Inspired by this question on Mathematica StackExchange:
Consider the set of integer solutions $x, y \in \mathbb{Z}$ to the equation $x^2 + xy + y^2 = m$, for $m \in \mathbb{N}$. Conjecture: the number of distinct solutions to this equation is divisible by 6 for all integer $m$.

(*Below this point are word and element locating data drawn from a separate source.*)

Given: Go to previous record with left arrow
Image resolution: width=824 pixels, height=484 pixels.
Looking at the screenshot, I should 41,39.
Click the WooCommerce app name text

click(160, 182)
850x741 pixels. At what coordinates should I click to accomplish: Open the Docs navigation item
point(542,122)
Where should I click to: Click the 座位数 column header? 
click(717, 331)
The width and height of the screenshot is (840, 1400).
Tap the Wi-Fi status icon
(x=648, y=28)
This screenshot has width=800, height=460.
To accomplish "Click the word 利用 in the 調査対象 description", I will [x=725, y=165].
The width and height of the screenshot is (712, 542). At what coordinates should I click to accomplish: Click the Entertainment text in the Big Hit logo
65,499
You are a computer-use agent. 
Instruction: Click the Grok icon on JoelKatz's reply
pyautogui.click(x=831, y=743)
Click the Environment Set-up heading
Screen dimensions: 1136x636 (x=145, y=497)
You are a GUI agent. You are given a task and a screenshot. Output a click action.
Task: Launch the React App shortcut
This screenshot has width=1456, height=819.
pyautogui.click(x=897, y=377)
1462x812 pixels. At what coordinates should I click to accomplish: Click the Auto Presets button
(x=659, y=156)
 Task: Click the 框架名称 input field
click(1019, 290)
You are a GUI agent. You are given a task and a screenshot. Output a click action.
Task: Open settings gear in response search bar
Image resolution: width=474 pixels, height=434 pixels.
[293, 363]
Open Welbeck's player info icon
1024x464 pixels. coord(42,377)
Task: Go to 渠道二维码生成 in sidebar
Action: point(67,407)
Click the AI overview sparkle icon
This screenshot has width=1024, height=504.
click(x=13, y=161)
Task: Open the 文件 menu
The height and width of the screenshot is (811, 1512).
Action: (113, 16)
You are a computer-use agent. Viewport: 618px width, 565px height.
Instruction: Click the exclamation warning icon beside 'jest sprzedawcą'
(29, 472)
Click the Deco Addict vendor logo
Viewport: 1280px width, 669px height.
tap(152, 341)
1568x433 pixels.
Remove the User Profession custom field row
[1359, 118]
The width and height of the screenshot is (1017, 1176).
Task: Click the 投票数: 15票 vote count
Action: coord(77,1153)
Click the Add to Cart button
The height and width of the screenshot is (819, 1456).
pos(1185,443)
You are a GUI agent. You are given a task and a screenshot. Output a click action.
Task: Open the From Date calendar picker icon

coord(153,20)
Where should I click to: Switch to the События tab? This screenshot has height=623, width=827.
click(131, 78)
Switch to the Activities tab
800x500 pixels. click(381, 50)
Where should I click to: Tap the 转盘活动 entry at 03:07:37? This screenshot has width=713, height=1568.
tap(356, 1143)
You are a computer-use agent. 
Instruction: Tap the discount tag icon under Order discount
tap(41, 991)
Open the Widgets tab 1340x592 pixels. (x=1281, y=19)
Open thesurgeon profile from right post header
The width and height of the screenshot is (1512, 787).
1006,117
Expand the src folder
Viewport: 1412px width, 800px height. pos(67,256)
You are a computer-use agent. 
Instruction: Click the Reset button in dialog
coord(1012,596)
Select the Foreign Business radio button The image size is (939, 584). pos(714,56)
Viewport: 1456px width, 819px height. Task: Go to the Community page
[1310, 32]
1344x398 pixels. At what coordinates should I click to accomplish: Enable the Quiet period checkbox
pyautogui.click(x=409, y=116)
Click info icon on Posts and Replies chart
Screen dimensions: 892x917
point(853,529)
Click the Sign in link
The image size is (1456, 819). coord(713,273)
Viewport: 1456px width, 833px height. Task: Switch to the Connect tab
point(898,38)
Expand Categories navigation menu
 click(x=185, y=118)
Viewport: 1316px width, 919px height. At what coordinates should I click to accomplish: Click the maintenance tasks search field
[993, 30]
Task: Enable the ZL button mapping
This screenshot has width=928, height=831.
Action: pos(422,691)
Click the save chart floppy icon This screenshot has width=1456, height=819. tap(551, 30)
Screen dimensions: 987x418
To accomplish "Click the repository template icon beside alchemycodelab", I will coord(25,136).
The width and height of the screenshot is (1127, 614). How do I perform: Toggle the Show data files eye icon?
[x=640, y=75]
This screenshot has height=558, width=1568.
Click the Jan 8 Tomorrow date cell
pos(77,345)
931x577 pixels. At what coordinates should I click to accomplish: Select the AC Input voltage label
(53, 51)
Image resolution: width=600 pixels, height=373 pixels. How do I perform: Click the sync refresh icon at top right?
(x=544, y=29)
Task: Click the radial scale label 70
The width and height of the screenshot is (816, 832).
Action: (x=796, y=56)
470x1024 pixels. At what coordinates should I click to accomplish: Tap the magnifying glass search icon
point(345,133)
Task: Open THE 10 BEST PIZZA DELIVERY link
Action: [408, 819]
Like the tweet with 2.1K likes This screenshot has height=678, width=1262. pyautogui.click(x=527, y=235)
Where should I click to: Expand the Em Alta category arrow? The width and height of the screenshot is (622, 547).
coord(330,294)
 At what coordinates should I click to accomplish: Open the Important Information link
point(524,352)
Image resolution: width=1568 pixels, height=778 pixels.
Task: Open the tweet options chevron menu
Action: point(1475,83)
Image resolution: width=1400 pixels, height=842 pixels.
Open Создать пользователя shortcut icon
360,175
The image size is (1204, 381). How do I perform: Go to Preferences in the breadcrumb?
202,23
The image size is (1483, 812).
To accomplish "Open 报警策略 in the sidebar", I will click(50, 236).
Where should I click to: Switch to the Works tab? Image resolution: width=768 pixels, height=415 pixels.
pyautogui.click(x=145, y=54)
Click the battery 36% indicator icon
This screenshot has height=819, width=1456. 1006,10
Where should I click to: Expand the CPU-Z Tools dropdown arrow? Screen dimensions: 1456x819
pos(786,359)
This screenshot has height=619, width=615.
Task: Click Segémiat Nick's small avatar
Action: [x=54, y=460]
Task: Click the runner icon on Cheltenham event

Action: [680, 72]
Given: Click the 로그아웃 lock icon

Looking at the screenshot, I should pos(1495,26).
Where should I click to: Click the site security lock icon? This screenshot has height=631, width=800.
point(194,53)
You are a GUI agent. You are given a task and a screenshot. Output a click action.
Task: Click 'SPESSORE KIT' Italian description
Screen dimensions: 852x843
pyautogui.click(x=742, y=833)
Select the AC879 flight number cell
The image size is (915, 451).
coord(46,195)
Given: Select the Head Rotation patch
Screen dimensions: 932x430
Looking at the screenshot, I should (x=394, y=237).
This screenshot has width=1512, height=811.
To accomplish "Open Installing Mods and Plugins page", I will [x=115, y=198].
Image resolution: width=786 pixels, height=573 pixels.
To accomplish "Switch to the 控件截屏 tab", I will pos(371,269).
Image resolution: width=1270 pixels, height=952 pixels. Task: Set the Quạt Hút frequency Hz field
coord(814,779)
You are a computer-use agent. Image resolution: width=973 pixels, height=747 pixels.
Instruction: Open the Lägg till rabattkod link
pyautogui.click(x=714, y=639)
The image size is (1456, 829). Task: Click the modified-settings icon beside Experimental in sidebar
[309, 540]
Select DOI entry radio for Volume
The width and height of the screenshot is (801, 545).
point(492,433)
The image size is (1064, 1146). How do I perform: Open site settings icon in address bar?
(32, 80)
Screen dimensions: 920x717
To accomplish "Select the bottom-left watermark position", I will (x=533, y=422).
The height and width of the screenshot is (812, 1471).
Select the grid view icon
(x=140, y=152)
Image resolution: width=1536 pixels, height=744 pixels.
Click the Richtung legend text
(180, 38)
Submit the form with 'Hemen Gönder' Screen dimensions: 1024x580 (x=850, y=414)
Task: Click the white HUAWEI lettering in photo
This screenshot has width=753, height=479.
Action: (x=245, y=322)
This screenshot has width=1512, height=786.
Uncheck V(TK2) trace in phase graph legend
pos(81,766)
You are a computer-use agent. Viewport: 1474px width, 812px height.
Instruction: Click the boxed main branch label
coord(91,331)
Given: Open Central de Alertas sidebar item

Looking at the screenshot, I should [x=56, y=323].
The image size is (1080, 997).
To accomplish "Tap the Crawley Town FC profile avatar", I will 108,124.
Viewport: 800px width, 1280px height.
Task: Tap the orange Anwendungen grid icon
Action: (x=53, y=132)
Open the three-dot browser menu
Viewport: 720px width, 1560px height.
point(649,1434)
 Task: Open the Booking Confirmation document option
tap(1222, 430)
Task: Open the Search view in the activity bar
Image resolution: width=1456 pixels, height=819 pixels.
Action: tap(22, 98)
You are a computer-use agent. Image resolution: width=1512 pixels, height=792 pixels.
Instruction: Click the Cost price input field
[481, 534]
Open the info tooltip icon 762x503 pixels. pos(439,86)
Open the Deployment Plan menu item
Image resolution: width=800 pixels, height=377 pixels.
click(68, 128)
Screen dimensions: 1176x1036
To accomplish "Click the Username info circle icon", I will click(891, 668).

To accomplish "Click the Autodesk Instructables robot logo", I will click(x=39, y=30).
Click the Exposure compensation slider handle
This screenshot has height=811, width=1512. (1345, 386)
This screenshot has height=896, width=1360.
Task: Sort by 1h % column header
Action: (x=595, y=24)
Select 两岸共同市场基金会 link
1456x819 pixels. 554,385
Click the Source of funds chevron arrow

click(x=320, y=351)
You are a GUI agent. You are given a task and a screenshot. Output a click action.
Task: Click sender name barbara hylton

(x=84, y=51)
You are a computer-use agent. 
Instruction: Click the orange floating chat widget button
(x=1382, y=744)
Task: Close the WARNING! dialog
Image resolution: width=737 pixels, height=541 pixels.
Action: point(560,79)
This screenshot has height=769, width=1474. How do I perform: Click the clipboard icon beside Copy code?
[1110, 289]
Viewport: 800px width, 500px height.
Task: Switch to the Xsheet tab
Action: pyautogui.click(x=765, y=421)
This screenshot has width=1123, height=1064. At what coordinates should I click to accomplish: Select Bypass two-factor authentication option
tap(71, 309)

I have done a brute-force calculation in Mathematica for $m \leq 10^4$, and have not found any counterexamples. For example, there are:
- 0 integer solutions for $m = 2$;
- 6 distinct solutions for $m = 3$ [$(x,y) = \pm (2, -1)$, $(x,y) = \pm (-1, 2)$, and $(x,y) = \pm (1, 1)$];
- 12 distinct solutions for $m = 7$;
- 18 distinct solutions for $m = 49$;
and so forth. The largest number of solutions Mathematica found was 54 solutions, for $m = 8281$. All of these are divisible by 6.
Is there a counterexample to this conjecture for some larger value of $m$? Or can the conjecture be proven?
I suspect that a proof will involve some kind of hidden symmetry of the polynomial $x^2 + xy + y^2$ that maps integer solutions to integer solutions; but I haven't been able to nail it down. It's not hard to see that the number of solutions must be even (if $(x,y)$ is a solution, then so is $(-x, -y)$, and these are distinct unless $x = y = 0$); but the divisibility by 6 is much more mysterious to me.
This is a slightly different approach to your problem. Let $\omega$ be the cube root of unity. Then $$x^2+xy+y^2=(x-\omega y)(x-\omega^2 y)=m.$$ If this has a solution, then it means there exists an element $\alpha=x-\omega y$ in the ring $\Bbb{Z}[\omega]$ such that its norm $N(\alpha)=m$. But if you consider the six units of the ring $\Bbb{Z}[\omega]$, they are $\{\pm 1, \pm \omega, \pm \omega^2\}$, then the norm of $\alpha u$, where $u$ is a unit is also $m$. So for every solution $\alpha$ you have six solutions namely, $\pm\alpha, \pm\omega \alpha, \pm \omega^2 \alpha$.